Mindeleava 22, Year 887 (New Imperial Calendar)

I woke with a back as stiff as a board – a stiff board.  Sleeping out of doors has never been good for me and this was even worse than usual.  Erza came up on me as I was trying to stretch and said a few magic words before touching me on the shoulder – instantly I felt better.  As usual I was surprised by magic actually being useful.

“Thank you.  Also, don’t touch me again without asking.”

He looked at me very gravely “Absolutely.”

It didn’t take us long to reach the logging camp.  Where an angry looking logger ran up to us brandishing an ax.  His arms looked to be as big as the trees he cuts down.  He wasn’t exactly foaming at the mouth, but he was spitting so much as he shouted that his unkempt red beard had little flecks of white in it.

“You’re one of them ain’t you?!  Either that or damn city-rats!”

I was tempted to take a step back, mostly to avoid the barrage of spittle – but that’s not a good idea.  Instead a leaned forward slightly, not exactly eye to eye with the lunatic but close enough.

“Is that any way to speak to Lady Juost’s cousin?  Or a woman with a pack of wolves?”  At this point I realized there were no wolves about and I turned to Erza. “Where are the wolves?”

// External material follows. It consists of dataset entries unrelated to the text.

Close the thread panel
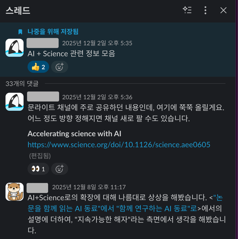 [x=223, y=10]
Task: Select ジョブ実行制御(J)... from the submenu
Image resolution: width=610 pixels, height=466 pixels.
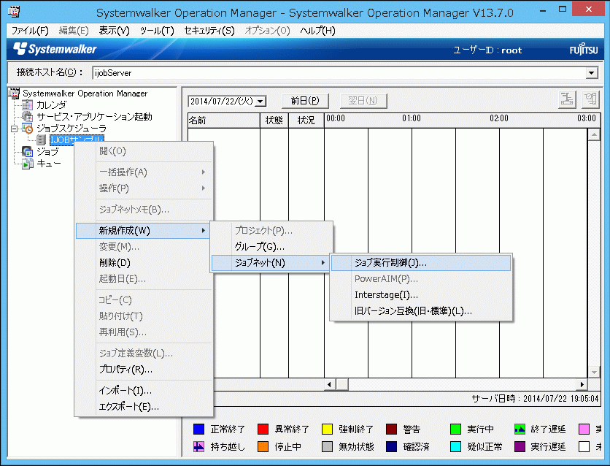Action: pyautogui.click(x=390, y=262)
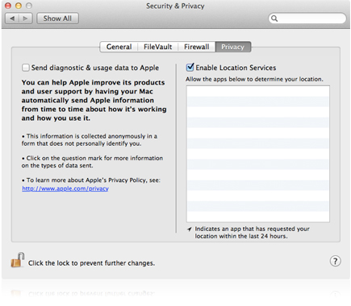Click the Show All button
Viewport: 351px width, 306px height.
click(57, 19)
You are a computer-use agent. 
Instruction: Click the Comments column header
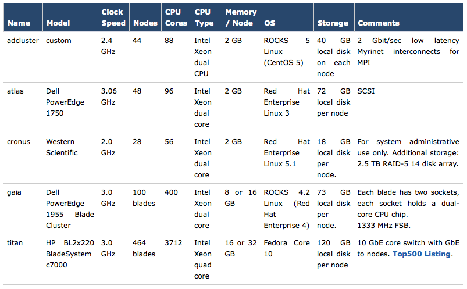pos(379,23)
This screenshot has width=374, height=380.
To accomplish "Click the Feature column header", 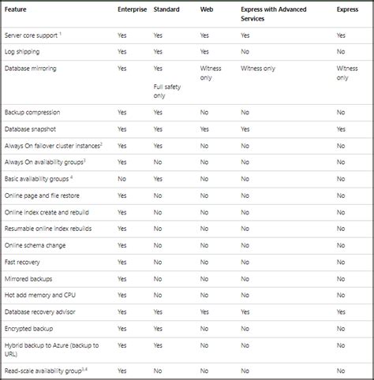I will tap(15, 9).
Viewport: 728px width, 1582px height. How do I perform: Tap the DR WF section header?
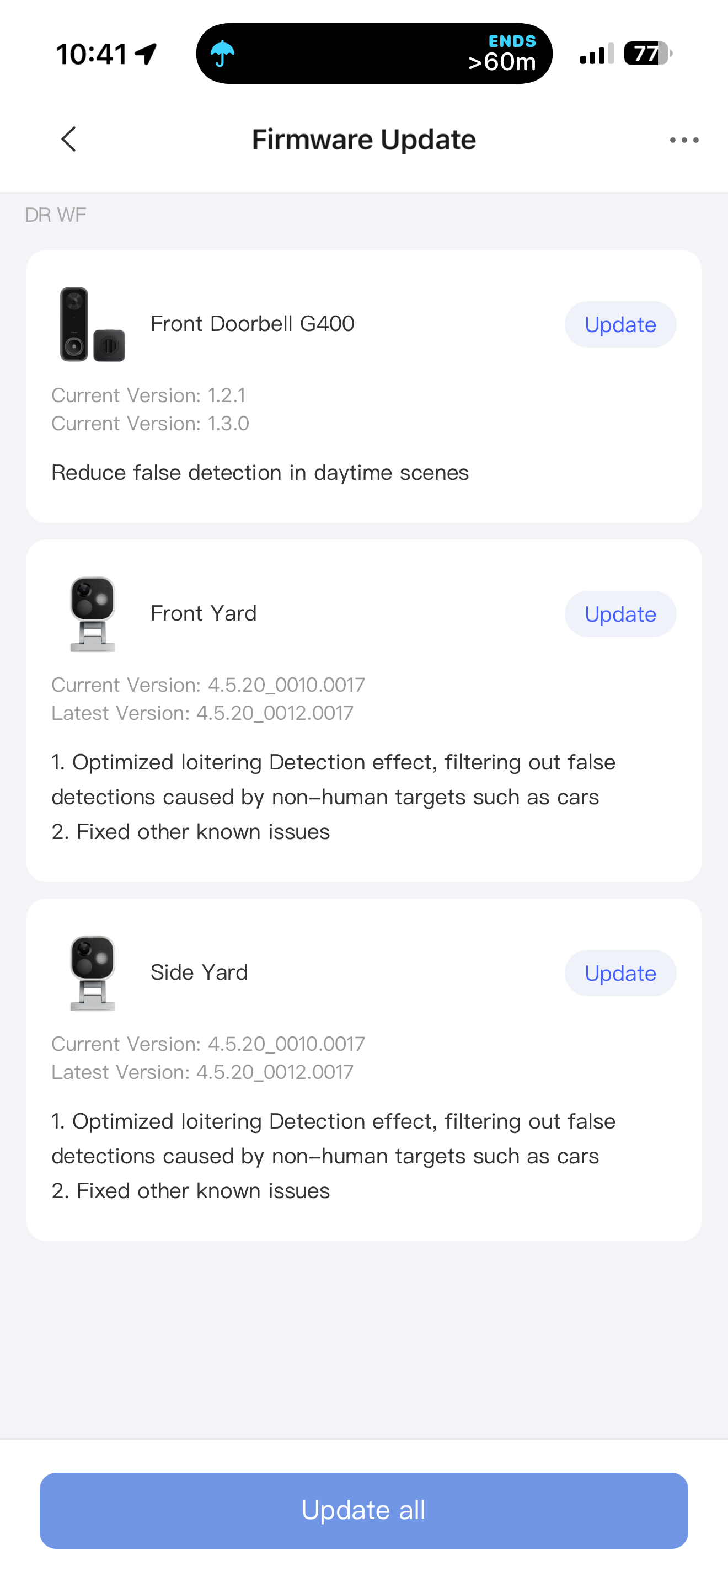[55, 215]
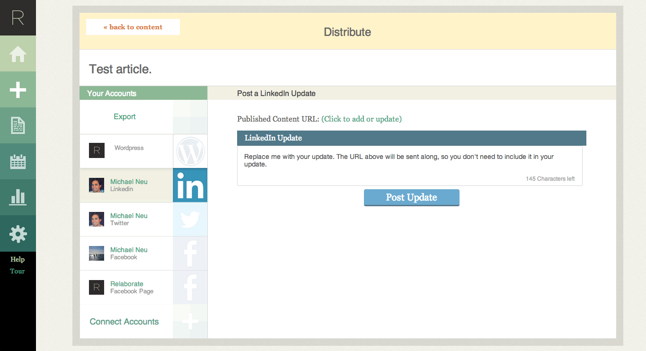Click the plus icon to add content
Image resolution: width=646 pixels, height=351 pixels.
click(18, 89)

“I sent them away, I didn’t want them to scare the loggers.”

“Your little monster said everyone was dead!”

“Jinx isn’t always reliable.”

I was about to say something else but was interrupted by tree-arms shouting right in my face.  This was clearly a fellow used to getting his way through sheer bluster.  I can’t blame him, I suppose you have to use the tools that the Gods have given you.

“First of all if you spit on me one more time I’m going to stab you in the dick.  Second of all what are you yelling at me for?”

A couple of the other loggers came and halfway pulled, halfway coaxed big red away and another man came forward to speak – a bone-weary looking older fellow (for a logger) who was wearing a fur kilt of all things. He explained that “the lads” were on edge because the fey folk had attacked them.  I snorted.

“Oh yeah, what did they do?  Tie your bootlaces together?  Put holes in your waterskins?  Hit you with a mudball when you’re trying to piss?  Make your pants fall down?  What can a pixie or a nixie or a trixie or whatever do to hurt grown ass men?  Did they hurt your feelings?  Did they call you names?”

I’ve very rarely have cause to regret insulting anyone but this was one of those times.  The logging-master, Domico, lead us to a grove a few hundred yards away.  Honest to Gods my first thought was that it looked like a butcher shop set up in the forest.  Some number of men, it was impossible to tell how many, were nailed to the trees and had their entrails ripped out, strung up, and all tangled together in a revolting mess.  I can’t imagine ever forgetting that sight, but even if I do the stench will remain with me forever.  I’m not ashamed to say that I ran from the spectacle.  Ezra appeared completely nonplussed – that more than anything made me realize how insane he really is.   After a few moments Domico walked over to me.

“What did this?”

“The fey aren’t all little people with dragonfly wings and long noses m’lady, there’s dark ones too – they don’t have no souls you know, the Gods never gave ‘em any – so nothing they do matters.  Some play pranks.  Others do this.  We woke up one morn and they were gone – they had been entranced or enspelled or something.  Walked into this grove all on their own.  We didn’t hear a scream or nothing- just found this.  Seems like they been up here for days, if not weeks – but they was there with us in the camp the night before.  But they say the fey folk don’t know about time neither so it don’t effect ‘em the same as it does us.”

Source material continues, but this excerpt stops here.